-- begin SUPPLIED DATA --

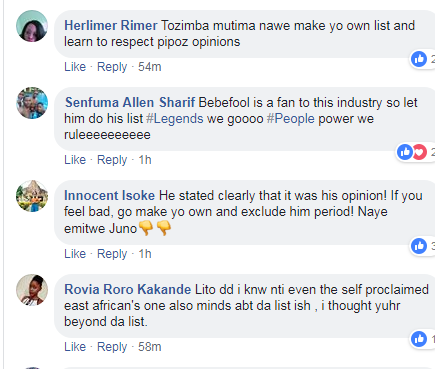Click the blue thumbs-up reaction on Senfuma's comment
The image size is (435, 369).
[x=405, y=152]
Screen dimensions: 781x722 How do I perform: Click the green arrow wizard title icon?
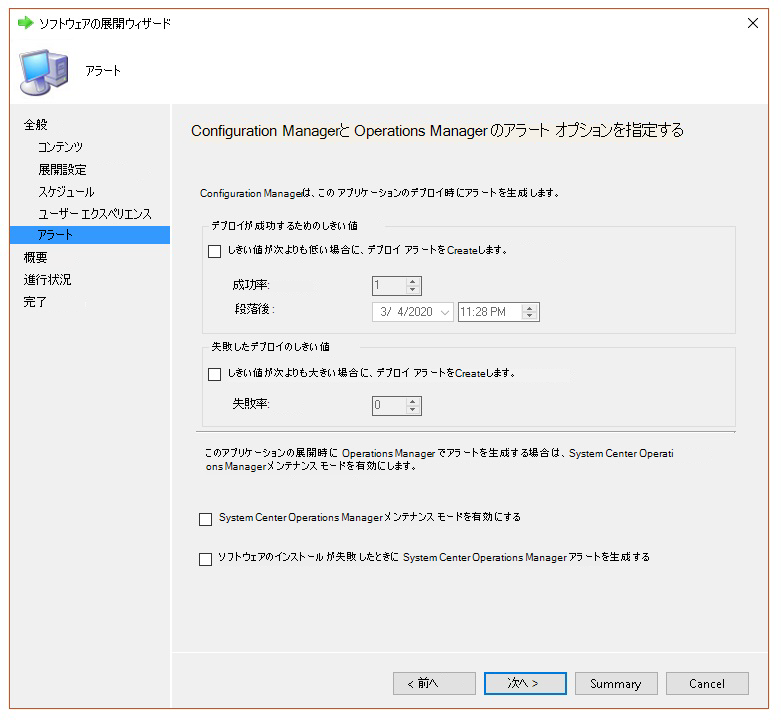(x=25, y=23)
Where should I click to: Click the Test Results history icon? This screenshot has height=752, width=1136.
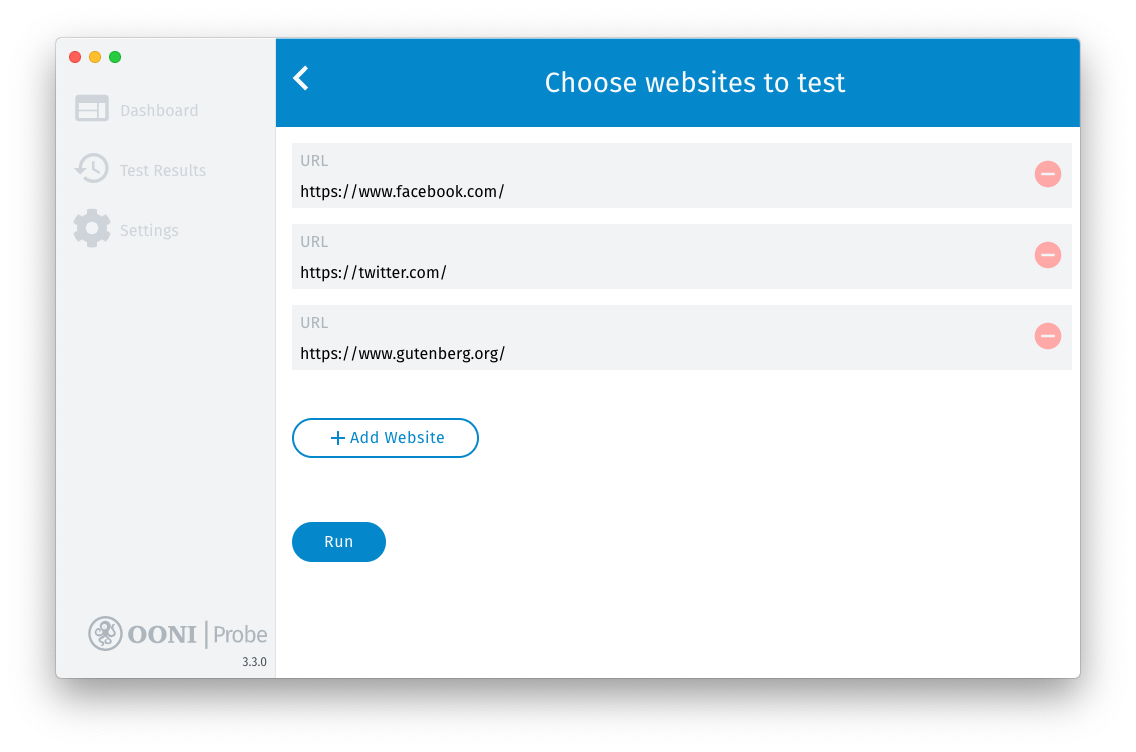[92, 169]
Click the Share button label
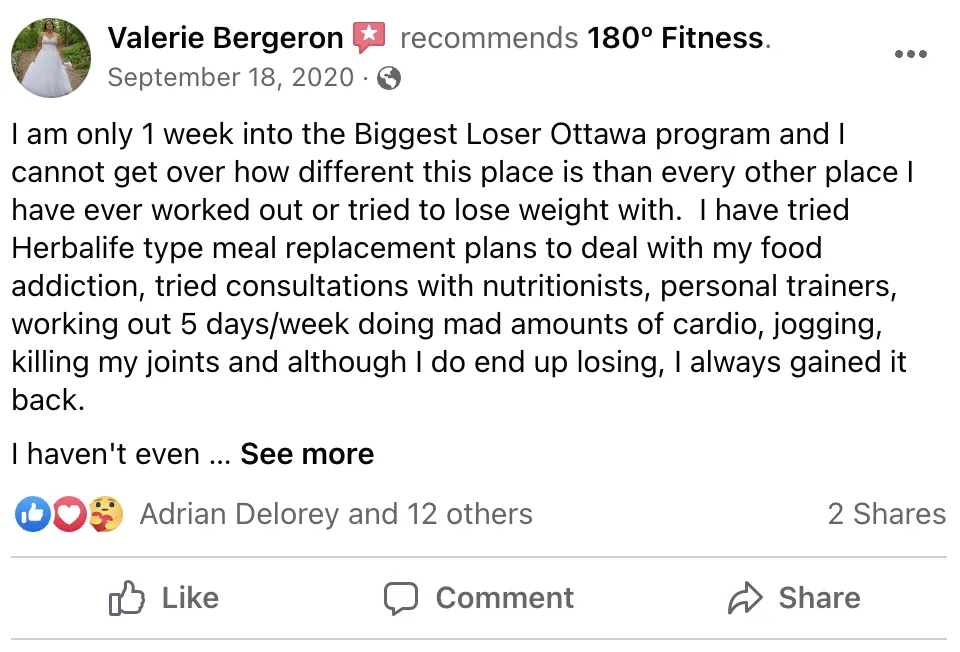Viewport: 960px width, 652px height. tap(819, 598)
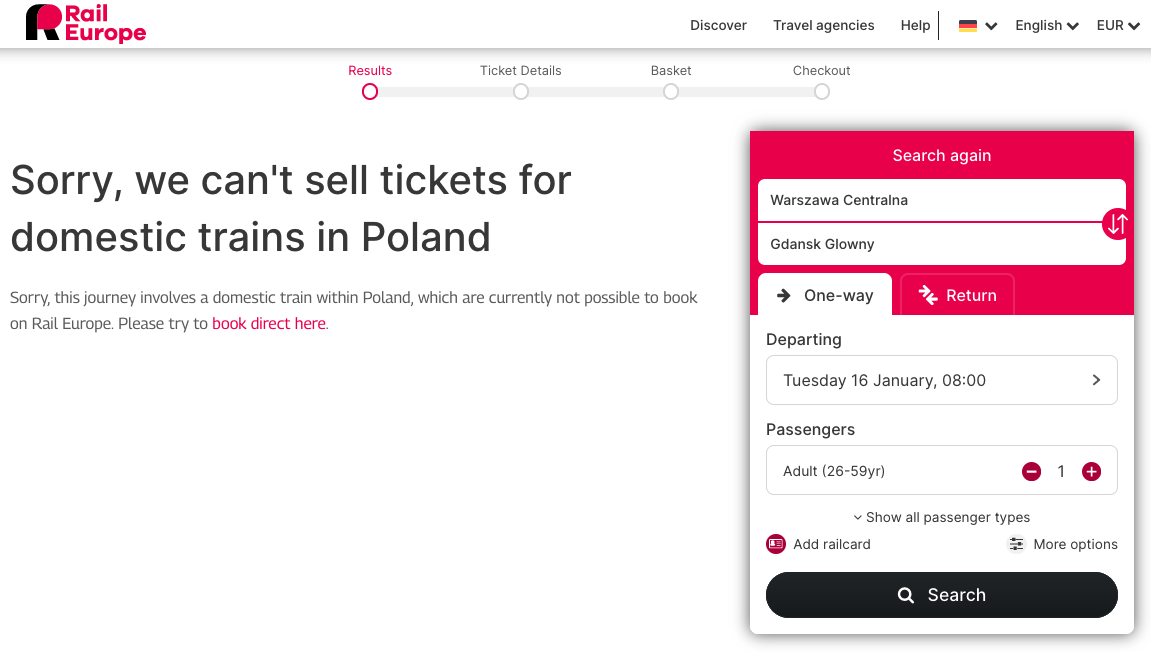
Task: Follow the 'book direct here' link
Action: click(x=269, y=324)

-- end SUPPLIED DATA --

[PROBLEM DESCRIPTION]
Pull every line of text out of the data above, word for word, and leave out the pictures.

[COMPLETED EXERCISE]
Click the blue thumbs-up reaction on Senfuma's comment
The image size is (435, 369).
[x=405, y=152]
Screen dimensions: 781x722 How do I perform: Click the green arrow wizard title icon?
(x=25, y=23)
Where should I click to: Click the Test Results history icon? This screenshot has height=752, width=1136.
[92, 169]
Click the Share button label
Viewport: 960px width, 652px height. tap(819, 598)
Task: Follow the 'book direct here' link
Action: click(x=269, y=324)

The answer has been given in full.